### Work request
Copy exactly, no pictures: every line from the one that contains "You are a computer-use" through the end of the entries below.

Top of Dataset entries

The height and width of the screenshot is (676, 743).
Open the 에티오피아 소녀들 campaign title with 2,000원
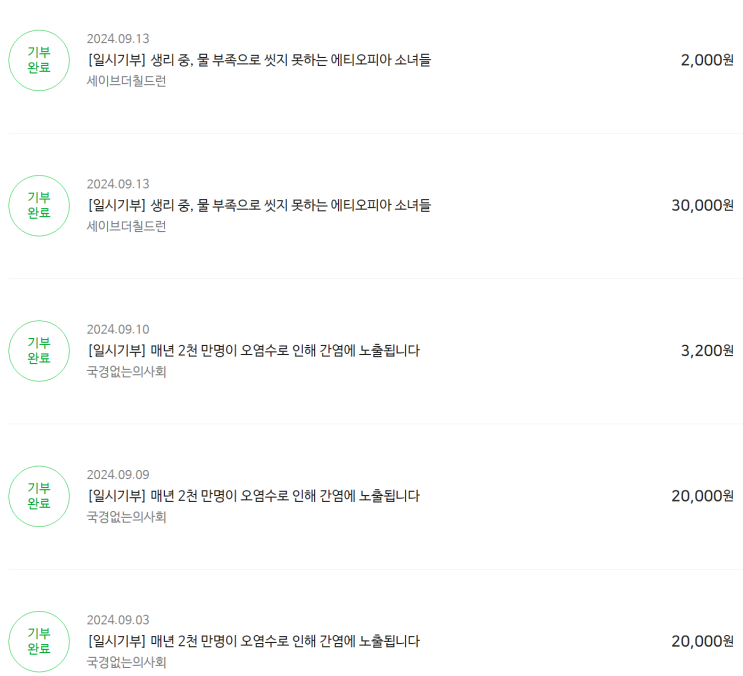pyautogui.click(x=259, y=60)
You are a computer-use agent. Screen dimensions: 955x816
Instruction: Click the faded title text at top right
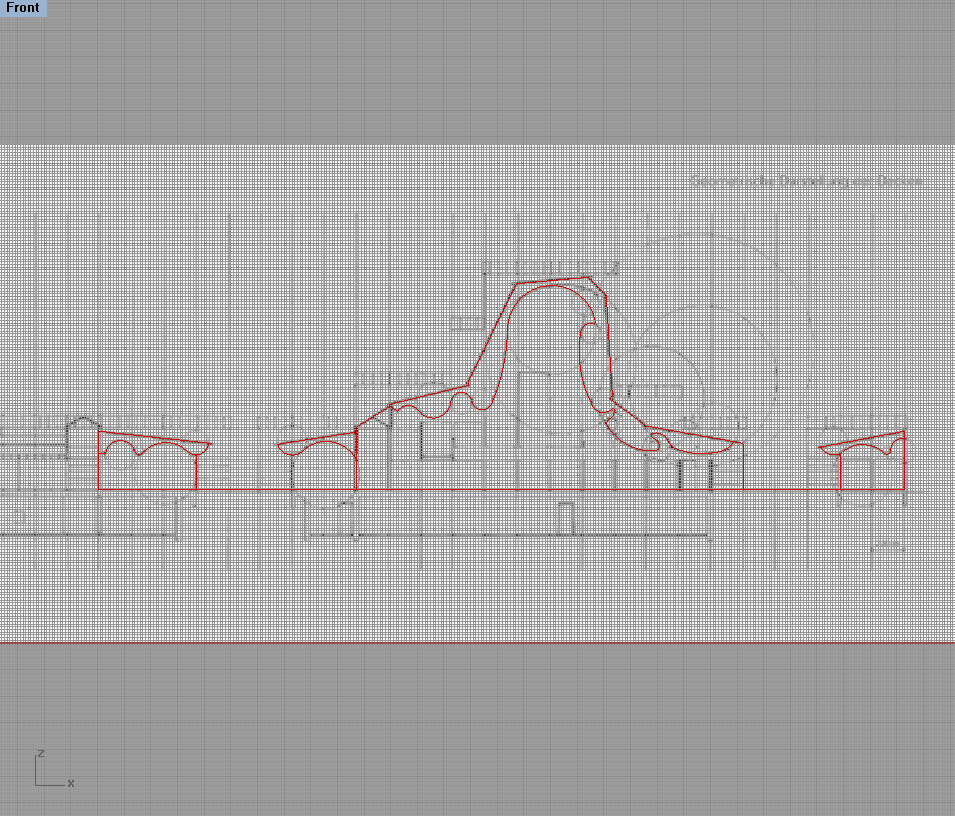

Bottom of Dataset entries

### Solution to this problem
You are a computer-use agent. Screen dimensions: 955x816
Instruction: Click the faded title text at top right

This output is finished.